(Material provided Opens)

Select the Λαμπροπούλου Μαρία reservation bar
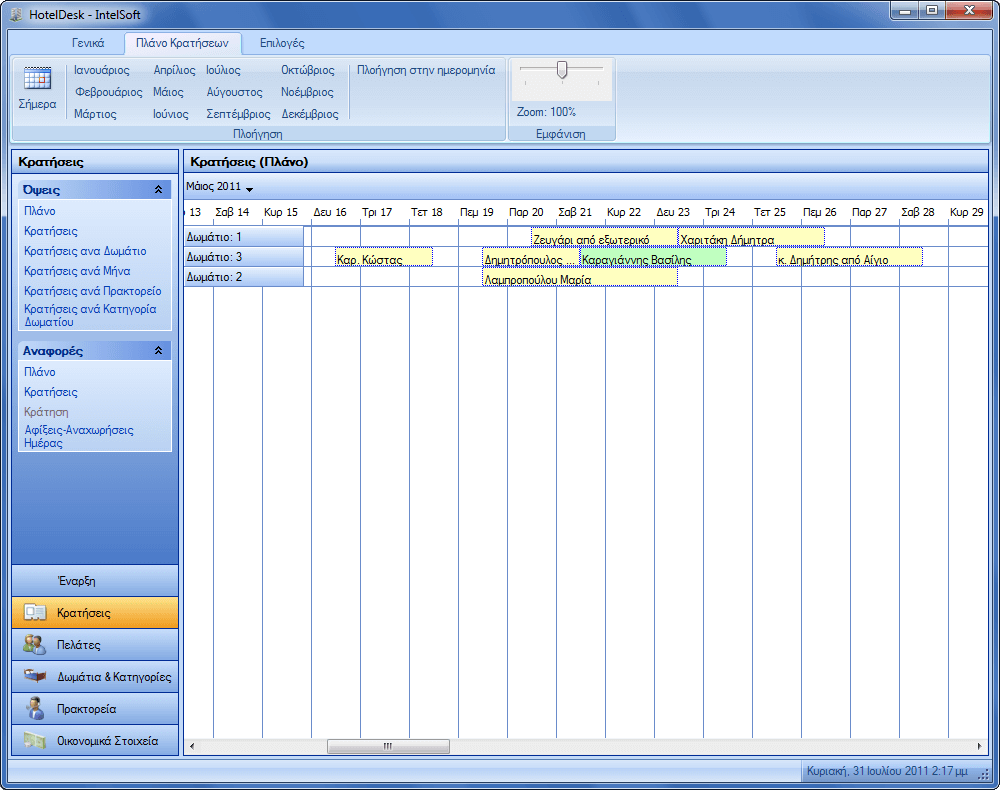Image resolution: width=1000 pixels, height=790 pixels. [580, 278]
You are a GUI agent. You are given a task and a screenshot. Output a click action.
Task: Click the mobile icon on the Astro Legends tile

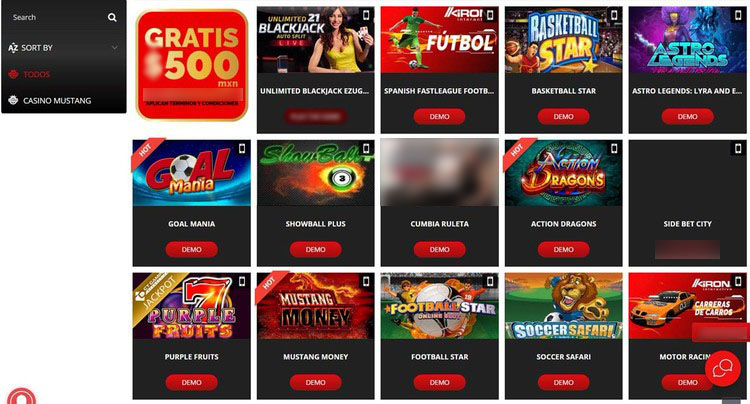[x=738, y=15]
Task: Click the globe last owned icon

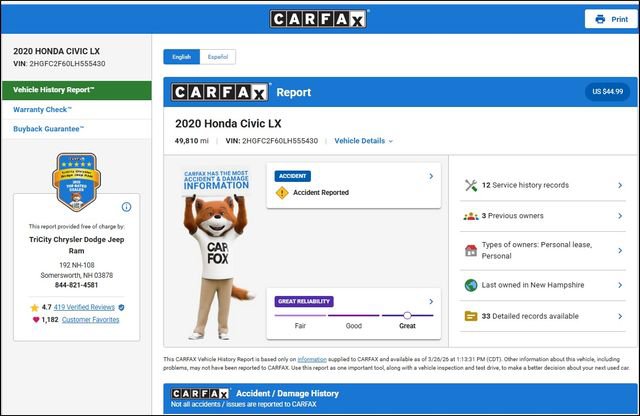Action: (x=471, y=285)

(Material provided Closes)

> **Task goal**: Set every record down exactly, omitting pictures.

> **Result of the task**:
Select the Λαμπροπούλου Μαρία reservation bar
Image resolution: width=1000 pixels, height=790 pixels. [580, 278]
You are a GUI agent. You are given a task and a screenshot. Output a click action.
Task: Click the mobile icon on the Astro Legends tile

[x=738, y=15]
Task: Click the globe last owned icon

Action: (x=471, y=285)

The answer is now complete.